As conversas para barganhar os cobiçados cargos são feitas nos bastidores das campanhas e, não raro, chega a resultar na promessa de ceder uma única vaga para mais de dois candidatos. A presidência de uma comissão garante a seu titular o direito de decidir quem vai trabalhar lá, quais projetos vão entrar na pauta, quais vão sair, se um convite a uma autoridade para que explique qualquer coisa vai atrasar ou ser adiantado. O presidente de uma comissão tem ainda muito mais oportunidades de aparecer nos meios de comunicação.
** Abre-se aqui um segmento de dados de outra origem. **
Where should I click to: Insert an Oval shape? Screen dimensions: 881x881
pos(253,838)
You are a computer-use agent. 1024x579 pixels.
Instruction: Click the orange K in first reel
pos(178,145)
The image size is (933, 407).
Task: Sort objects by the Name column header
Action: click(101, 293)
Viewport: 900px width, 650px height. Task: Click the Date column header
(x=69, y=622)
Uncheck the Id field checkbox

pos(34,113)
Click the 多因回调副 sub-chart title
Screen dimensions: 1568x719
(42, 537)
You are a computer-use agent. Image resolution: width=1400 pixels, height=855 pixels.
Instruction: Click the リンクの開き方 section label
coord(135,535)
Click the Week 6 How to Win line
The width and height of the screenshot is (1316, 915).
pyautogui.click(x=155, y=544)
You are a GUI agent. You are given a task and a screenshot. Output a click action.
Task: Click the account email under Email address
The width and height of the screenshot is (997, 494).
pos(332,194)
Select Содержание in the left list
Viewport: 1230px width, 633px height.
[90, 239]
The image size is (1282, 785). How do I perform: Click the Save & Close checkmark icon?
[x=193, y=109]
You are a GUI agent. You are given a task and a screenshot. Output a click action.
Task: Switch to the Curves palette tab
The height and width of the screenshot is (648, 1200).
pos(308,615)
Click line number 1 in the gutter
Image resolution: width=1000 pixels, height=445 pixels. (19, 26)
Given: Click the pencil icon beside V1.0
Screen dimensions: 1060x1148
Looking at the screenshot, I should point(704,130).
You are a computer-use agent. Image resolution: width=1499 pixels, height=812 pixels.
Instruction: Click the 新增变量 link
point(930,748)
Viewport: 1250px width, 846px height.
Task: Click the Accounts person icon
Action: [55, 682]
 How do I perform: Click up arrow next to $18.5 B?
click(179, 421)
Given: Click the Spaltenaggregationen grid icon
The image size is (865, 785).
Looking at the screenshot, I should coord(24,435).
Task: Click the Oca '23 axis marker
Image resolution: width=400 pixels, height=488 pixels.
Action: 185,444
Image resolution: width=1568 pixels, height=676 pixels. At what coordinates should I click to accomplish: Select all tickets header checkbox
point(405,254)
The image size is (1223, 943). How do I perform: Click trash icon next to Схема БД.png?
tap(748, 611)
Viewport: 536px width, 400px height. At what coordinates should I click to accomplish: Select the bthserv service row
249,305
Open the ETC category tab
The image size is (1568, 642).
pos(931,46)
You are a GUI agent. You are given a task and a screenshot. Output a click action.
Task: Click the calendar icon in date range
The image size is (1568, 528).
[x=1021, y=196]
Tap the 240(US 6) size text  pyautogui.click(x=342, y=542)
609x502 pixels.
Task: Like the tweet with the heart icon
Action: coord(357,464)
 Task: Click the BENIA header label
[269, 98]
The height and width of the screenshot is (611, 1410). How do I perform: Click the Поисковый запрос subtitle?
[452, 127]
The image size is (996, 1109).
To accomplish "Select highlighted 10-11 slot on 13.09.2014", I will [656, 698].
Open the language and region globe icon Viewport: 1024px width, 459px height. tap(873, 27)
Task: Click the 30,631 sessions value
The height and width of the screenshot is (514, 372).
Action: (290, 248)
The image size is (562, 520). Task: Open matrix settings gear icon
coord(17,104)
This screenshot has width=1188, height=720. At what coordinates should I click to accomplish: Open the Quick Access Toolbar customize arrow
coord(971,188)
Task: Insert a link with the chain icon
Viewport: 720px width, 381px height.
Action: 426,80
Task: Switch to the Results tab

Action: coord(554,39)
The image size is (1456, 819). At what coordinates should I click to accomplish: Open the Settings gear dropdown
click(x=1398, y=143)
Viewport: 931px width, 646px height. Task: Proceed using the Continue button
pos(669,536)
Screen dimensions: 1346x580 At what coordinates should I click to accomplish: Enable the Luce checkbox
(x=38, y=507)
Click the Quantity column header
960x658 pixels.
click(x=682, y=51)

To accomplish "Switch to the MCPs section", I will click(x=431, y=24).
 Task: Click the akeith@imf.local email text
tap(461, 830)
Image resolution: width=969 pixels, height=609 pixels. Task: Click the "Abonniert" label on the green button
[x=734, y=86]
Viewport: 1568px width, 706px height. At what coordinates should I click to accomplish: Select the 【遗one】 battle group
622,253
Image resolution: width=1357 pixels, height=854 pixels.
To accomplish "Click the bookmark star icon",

Já os lugares na Mesa representam, em termos de barganha, quase que um segundo mandato. Do primeiro vice-presidente ao quarto suplente, todos têm direito a uma cota extra de passagens aéreas, de correspondências e de um segundo gabinete, preenchido por 11 cargos comissionados, além do pessoal da Casa.
Três por um
Os pedidos superam o número de vagas. É o caso, por exemplo, da presidência da comissão prometida a Collor. Além dele, disputam a vaga os senadores Marco Maciel (DEM-PE) e Eduardo Azeredo (PSDB-MG). É dado como certo que Sarney apoiará Collor - até para mostrar que ''esqueceu'' as hostilidade recebidas do ex-presidente da República. Tião Viana (PT-AC), o outro candidato à presidência, estaria mais propenso a apoiar o pleito do tucano Azeredo.
O líder do PTB, senador Epitácio Cafeteira (MA), tem como certo que o partido ficará com a segunda vice-presidência, em troca de sete votos a favor de Sarney. O nome com mais chance de ocupar o cargo é o dele mesmo, Cafeteira. A Comissão de Assuntos Sociais (CAS) também é disputada por dois partidos, PT e PSB, sendo que ambos declararam apoio a Tião Viana. O senador Renato Casagrande (PSB-ES) lembra que por ''tradição e cultura'', a presidência da comissão pertence a seu partido. Já o senador Paulo Paim (PT-RS) se sente com direito ao cargo nos últimos dois anos de seu atual mandato.
O único cargo que o PT não pretende abrir mão é o de presidente da Comissão de Infraestrutura, que deverá ter a senadora Ideli Salvatti (PT-SC) no comando. O pleito tem um motivo: é que por lá passarão todos as matérias de interesse do Programa de Aceleração do Crescimento (PAC). Outra disputa em curso é a da Comissão de Constituição e Justiça (CCJ), reivindicada pelo atual presidente do Senado, Garibaldi Alves (PMDB-RN), e pelo senador Demóstenes Torres (DEM-GO).